Outro dos aspetos nocivos promovidos quando se coloca o cerne na emoção como fonte de orientação moral é o facto de operar na normalização de comportamentos insanos, como sejam a vingança, a exploração emocional (como já expliquei), a dependência emocional de outrem, gostar de ver os outros sofrer e morrer, até mesmo tolerar violência física e apreciá-la quando cometida sobre alguém por quem desenvolvemos animosidade ou sentimentos negativos mais fortes. Por isso, é que recentemente tem havido um apelo contra a empatia, e pela retirada do aspeto emocional na tomada de decisões importantes, e do panorama político, por exemplo.
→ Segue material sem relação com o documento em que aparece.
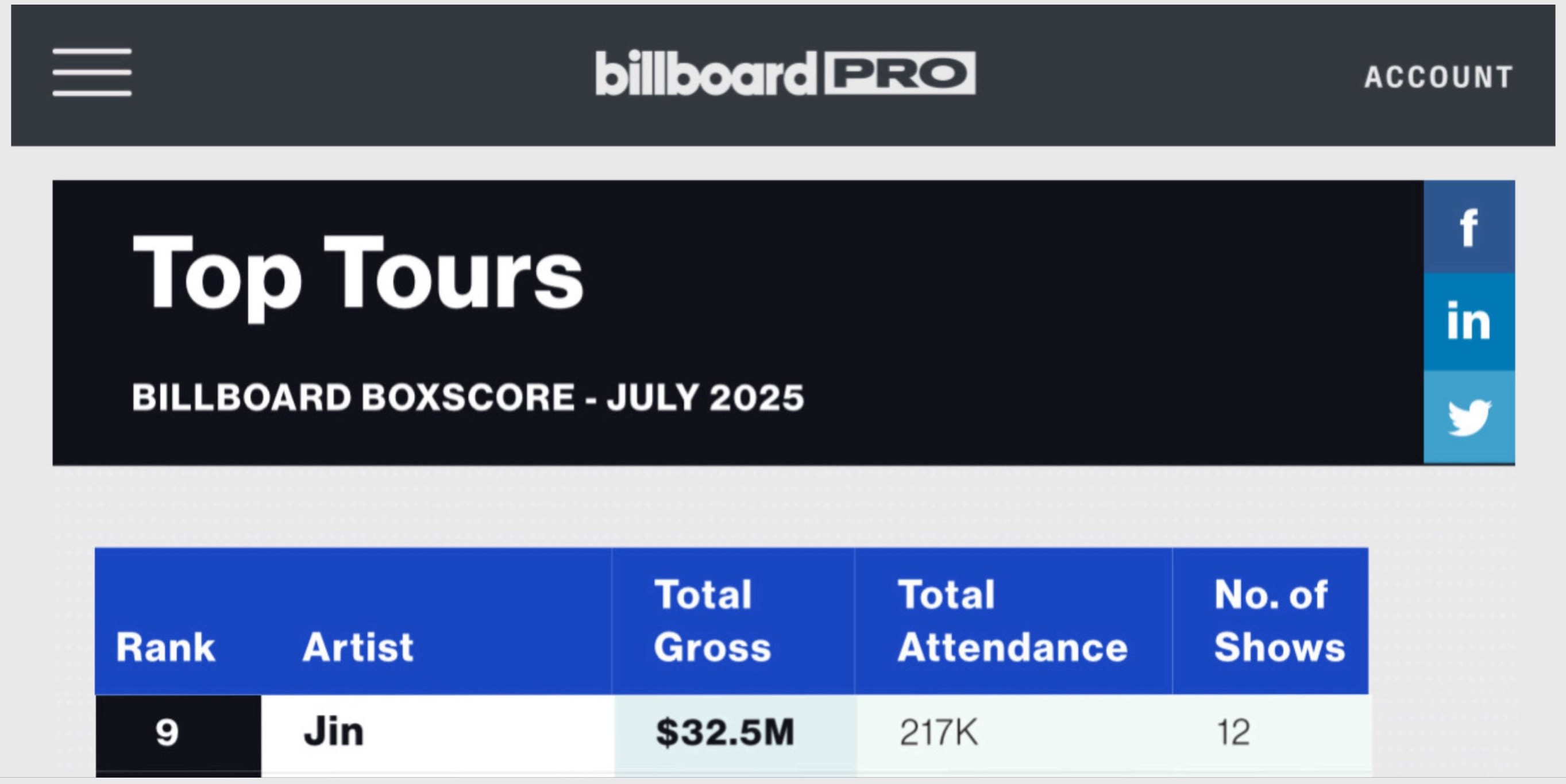Select the 217K attendance value

pyautogui.click(x=939, y=732)
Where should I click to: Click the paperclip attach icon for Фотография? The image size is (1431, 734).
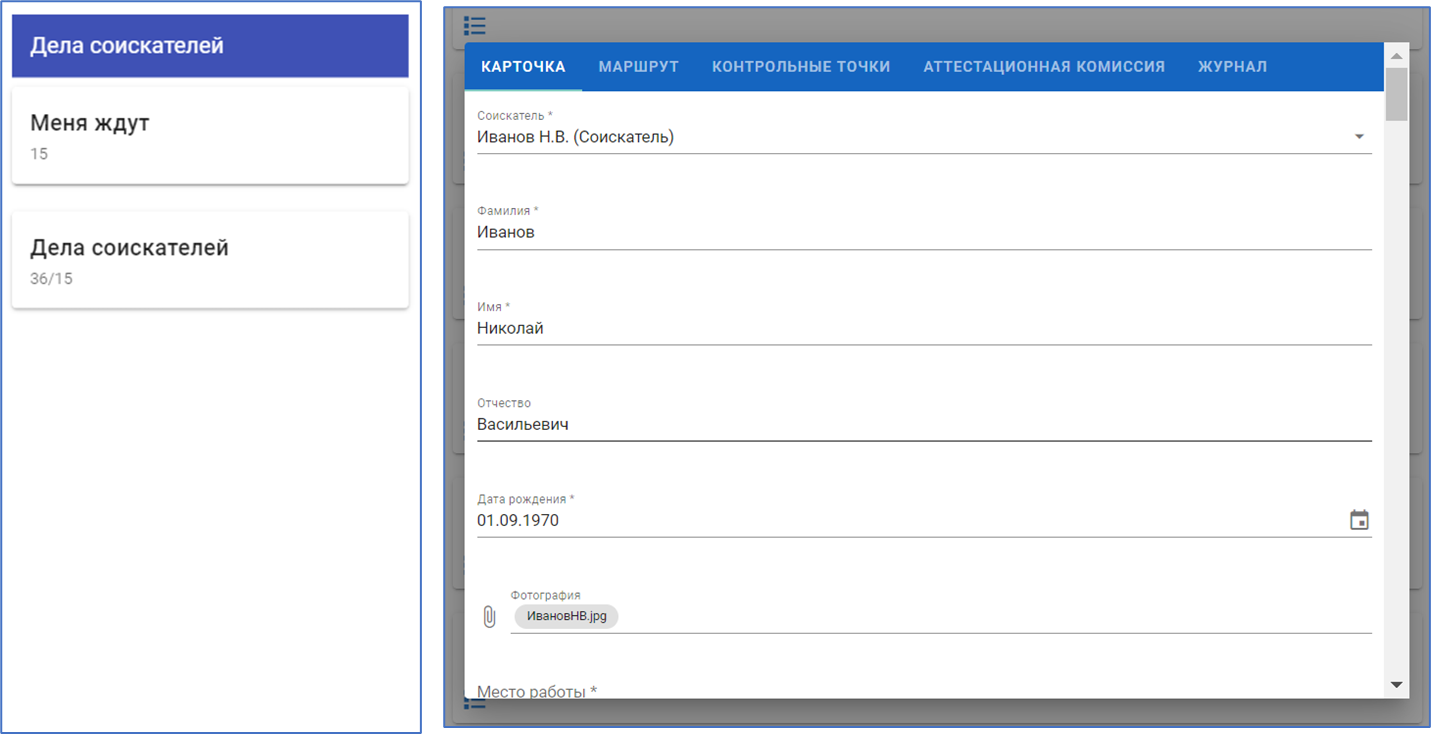pos(489,617)
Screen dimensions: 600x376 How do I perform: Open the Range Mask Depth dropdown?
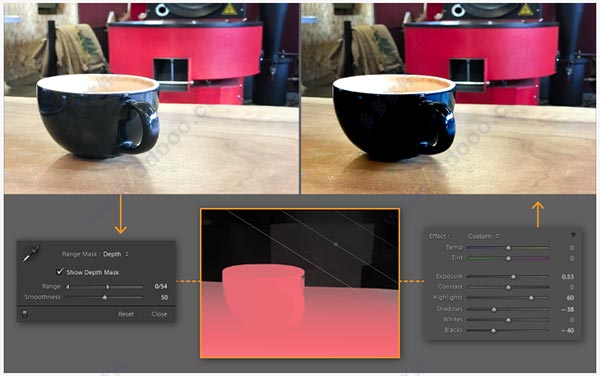click(116, 254)
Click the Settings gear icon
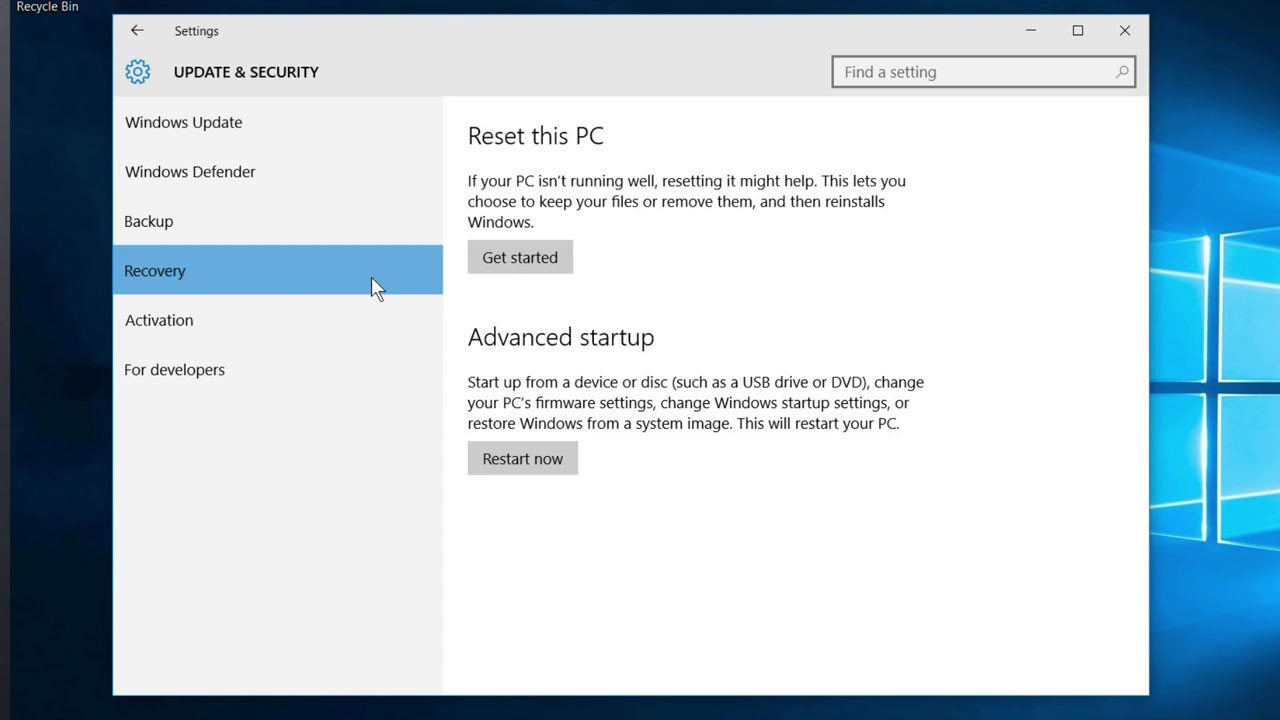The width and height of the screenshot is (1280, 720). (x=138, y=72)
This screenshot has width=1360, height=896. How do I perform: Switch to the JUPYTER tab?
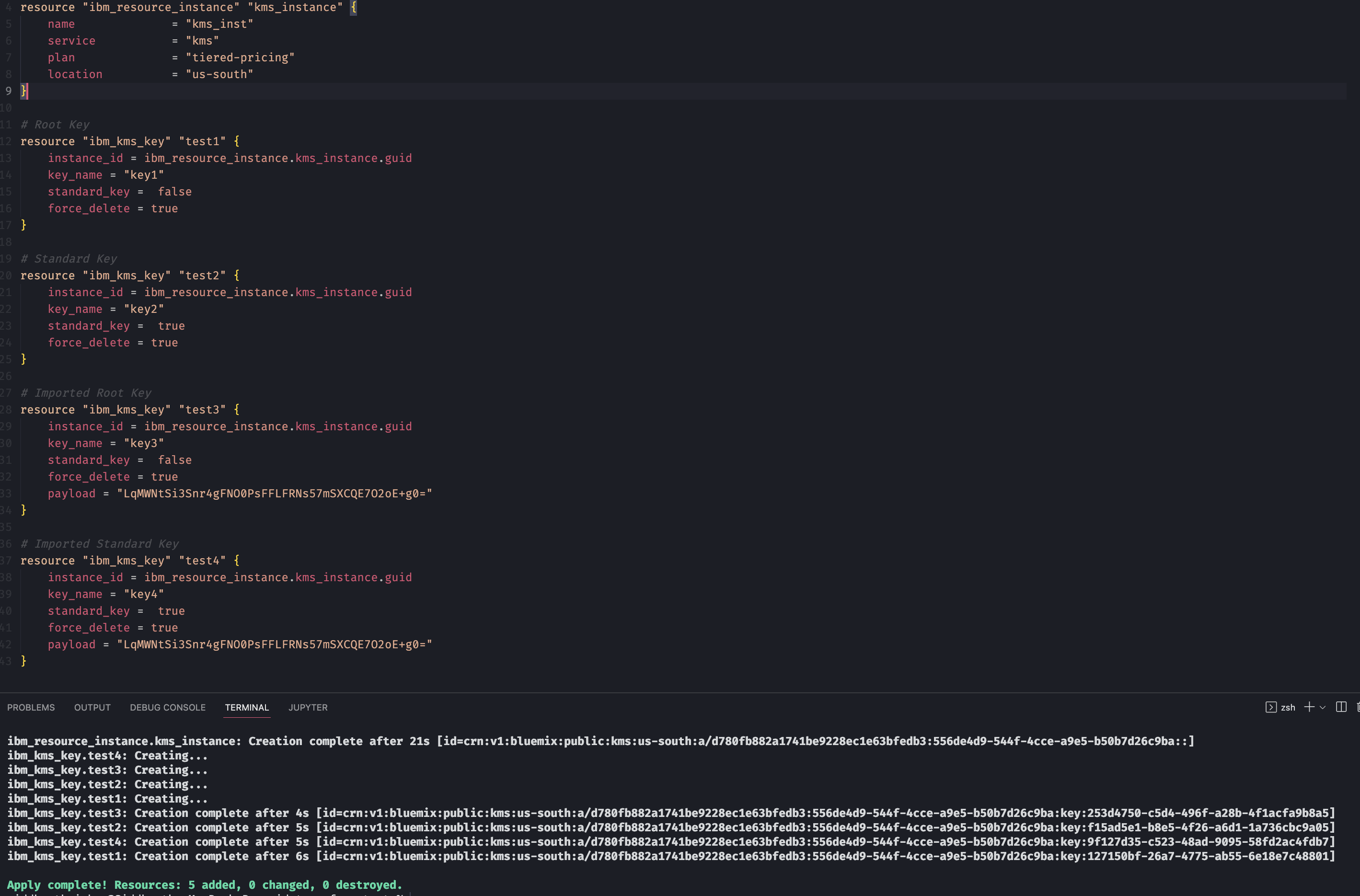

Apenas é possível dirigir empatia, no sentido de ser-se capaz de se colocar na pele do outro quando ele passa por algo ao qual se possa associar um estado emocional, a pessoas com as quais conseguimos estabelecer relações de identidade e, como não haverá com certeza dificuldade em perceber, emoções negativas apenas justificam e legitimam ações insanas cometidas contra outras pessoas. Por isso, é que tantos artistas, das mais variadas áreas, falam em produzir arte com o objetivo de “ter um efeito positivo na vida de outros”, mas, perante toda a informação que já aqui expus, sabe-se que isso é impossível, ou pelo menos praticamente impossível.
Tudo isto tem uma relação estrita com a promoção de viés emocionais, que nos levam a tratar e a interpretar as ações de forma diferente no caso de provirem de pessoas de quem gostamos ou de outras das quais não gostamos. Os artistas particularmente, e por terem uma grande tendência para adotar uma postura furtiva em relação a pessoas que intuem possuir determinadas características ou defeitos de “caráter” considerados por eles suficientemente graves para invalidar até uma mera interação, quanto mais uma relação, e, no caso de se verem obrigados a comunicar com alguém assim, para além da atitude furtiva, evitam comunicar diretamente o que pensam. Algo que também exploram na sua arte, mais uma vez pela vida da subjetividade, ambiguidade e redundância, através da colocação do foco na forma, em figuras de estilo, em duplos sentidos, e em quaisquer outros utilitários de expressão artística que minam a clareza da mensagem e o processo de comunicação.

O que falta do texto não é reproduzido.